Commune in Moselle, France

Colligny (/fr/; Kollingen) is a village and former commune in the Moselle département of north-eastern France. On 1 June 2016, it was merged into the new commune of Colligny-Maizery.

== History ==

The earliest evidence of settlement in the village dates to the Gallo-Roman period. A Roman villa was uncovered during the reconstruction of the departmental road D4. Further excavations are being carried out in connection with the construction of the Le Domaine de Pange housing development. Archaeologists have uncovered the foundations of a 1st-century agricultural building.

The village was part of an enclave of the Duchy of Lorraine within the territory of the Prince-Bishopric of Metz. It was part of the Pays Messin.

In 1792, under the new revolutionary government, Colligny became a municipality in its own right.

In 1844, the village had 207 inhabitants and 38 houses. The school was attended by 36 boys and 16 girls, and the teacher received an annual income of 360 francs. The municipality had 364 hectares of productive land, including 45 hectares of woodland and 2 hectares of uncultivated land.

The village was the origin of the noble families of Maclot, Balbo, and Thomas de Colligny.

The municipality was transferred to the Canton of Pange on 21 November 1801 (29 Vendémiaire, Year X), having previously belonged to the Canton of Ars-Laquenexy.

In August 1840, the municipality began construction of a fountain, a ford for horses, and a covered washhouse.

The Colligny school opened in 1845. Its plans were drawn up by the local teacher, Mr. Faulin.

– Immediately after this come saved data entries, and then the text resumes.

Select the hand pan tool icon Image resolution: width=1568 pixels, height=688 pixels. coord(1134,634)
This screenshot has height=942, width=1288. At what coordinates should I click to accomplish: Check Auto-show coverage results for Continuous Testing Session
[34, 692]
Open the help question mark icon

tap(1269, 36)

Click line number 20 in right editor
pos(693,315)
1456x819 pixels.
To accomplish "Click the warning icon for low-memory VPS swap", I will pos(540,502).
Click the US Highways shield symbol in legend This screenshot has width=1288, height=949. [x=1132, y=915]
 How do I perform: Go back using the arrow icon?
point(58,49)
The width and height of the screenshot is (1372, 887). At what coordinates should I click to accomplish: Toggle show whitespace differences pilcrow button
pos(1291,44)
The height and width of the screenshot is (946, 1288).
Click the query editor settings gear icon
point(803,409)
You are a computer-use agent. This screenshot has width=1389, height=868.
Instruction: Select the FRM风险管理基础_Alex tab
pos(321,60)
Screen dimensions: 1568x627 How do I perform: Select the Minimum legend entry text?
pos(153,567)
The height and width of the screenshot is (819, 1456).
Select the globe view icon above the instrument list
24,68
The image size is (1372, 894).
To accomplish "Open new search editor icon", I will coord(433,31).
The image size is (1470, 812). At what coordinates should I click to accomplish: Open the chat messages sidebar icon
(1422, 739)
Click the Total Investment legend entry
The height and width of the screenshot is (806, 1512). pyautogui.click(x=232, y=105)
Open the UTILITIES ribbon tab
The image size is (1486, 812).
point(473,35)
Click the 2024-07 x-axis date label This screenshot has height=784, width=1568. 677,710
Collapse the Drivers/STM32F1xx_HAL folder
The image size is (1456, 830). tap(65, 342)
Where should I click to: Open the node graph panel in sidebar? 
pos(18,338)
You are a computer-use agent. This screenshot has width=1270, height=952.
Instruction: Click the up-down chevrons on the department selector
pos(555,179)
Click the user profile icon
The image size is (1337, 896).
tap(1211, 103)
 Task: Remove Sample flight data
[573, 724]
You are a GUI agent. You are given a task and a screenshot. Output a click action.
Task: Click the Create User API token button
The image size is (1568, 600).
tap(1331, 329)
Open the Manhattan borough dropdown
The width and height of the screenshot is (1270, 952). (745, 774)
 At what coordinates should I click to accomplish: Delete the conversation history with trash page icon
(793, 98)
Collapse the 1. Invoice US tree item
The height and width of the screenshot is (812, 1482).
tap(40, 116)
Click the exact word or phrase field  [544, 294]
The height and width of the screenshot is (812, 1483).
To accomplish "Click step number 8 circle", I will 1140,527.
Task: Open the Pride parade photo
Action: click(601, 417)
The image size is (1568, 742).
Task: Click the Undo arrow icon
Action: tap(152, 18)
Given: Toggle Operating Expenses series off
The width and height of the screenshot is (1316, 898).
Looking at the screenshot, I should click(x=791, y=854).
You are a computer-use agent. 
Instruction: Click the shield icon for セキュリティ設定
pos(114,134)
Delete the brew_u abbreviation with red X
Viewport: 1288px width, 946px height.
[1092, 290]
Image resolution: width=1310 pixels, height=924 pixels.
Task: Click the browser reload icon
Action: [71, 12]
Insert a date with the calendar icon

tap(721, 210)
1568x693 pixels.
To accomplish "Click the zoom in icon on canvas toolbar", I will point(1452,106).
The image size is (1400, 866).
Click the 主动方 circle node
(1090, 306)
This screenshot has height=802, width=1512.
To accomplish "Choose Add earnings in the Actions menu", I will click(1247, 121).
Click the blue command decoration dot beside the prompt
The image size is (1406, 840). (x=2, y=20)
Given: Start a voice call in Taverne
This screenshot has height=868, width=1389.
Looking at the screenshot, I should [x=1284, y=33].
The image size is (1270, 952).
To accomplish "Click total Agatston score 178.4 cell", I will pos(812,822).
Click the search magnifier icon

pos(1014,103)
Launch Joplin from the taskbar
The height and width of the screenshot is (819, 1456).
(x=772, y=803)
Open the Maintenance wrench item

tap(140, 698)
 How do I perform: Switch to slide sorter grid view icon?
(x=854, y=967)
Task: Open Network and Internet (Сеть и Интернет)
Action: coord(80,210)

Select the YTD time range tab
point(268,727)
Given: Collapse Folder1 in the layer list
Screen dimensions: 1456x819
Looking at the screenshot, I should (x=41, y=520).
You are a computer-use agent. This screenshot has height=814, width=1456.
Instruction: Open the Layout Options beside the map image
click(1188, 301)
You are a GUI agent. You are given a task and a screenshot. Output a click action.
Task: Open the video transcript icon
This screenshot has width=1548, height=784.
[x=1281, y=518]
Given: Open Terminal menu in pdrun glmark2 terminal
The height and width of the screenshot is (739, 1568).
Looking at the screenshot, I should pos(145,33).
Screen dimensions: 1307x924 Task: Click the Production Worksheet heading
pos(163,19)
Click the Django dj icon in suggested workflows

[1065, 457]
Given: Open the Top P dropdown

In 1860, the village's economy included two wood merchants, eleven egg merchants, six weavers, two carpenters, a blacksmith, a cooper, a wheelwright, two masons, and two grocers.

During the Franco-Prussian War of 1870, Colligny was the site of two Prussian field hospitals during the Battle of Borny-Colombey.

In June 1914, telephone service was introduced in Colligny.

In 1940, residents expelled from Colligny found refuge in Neuvic, in the Dordogne department.

An exhibition documenting the history of the municipality through photographs was planned for 2010.

On 1 June 2016, Colligny merged with the municipality of Maizery to form the new municipality of Colligny-Maizery. The former municipality became a delegated municipality and the seat of the new municipality.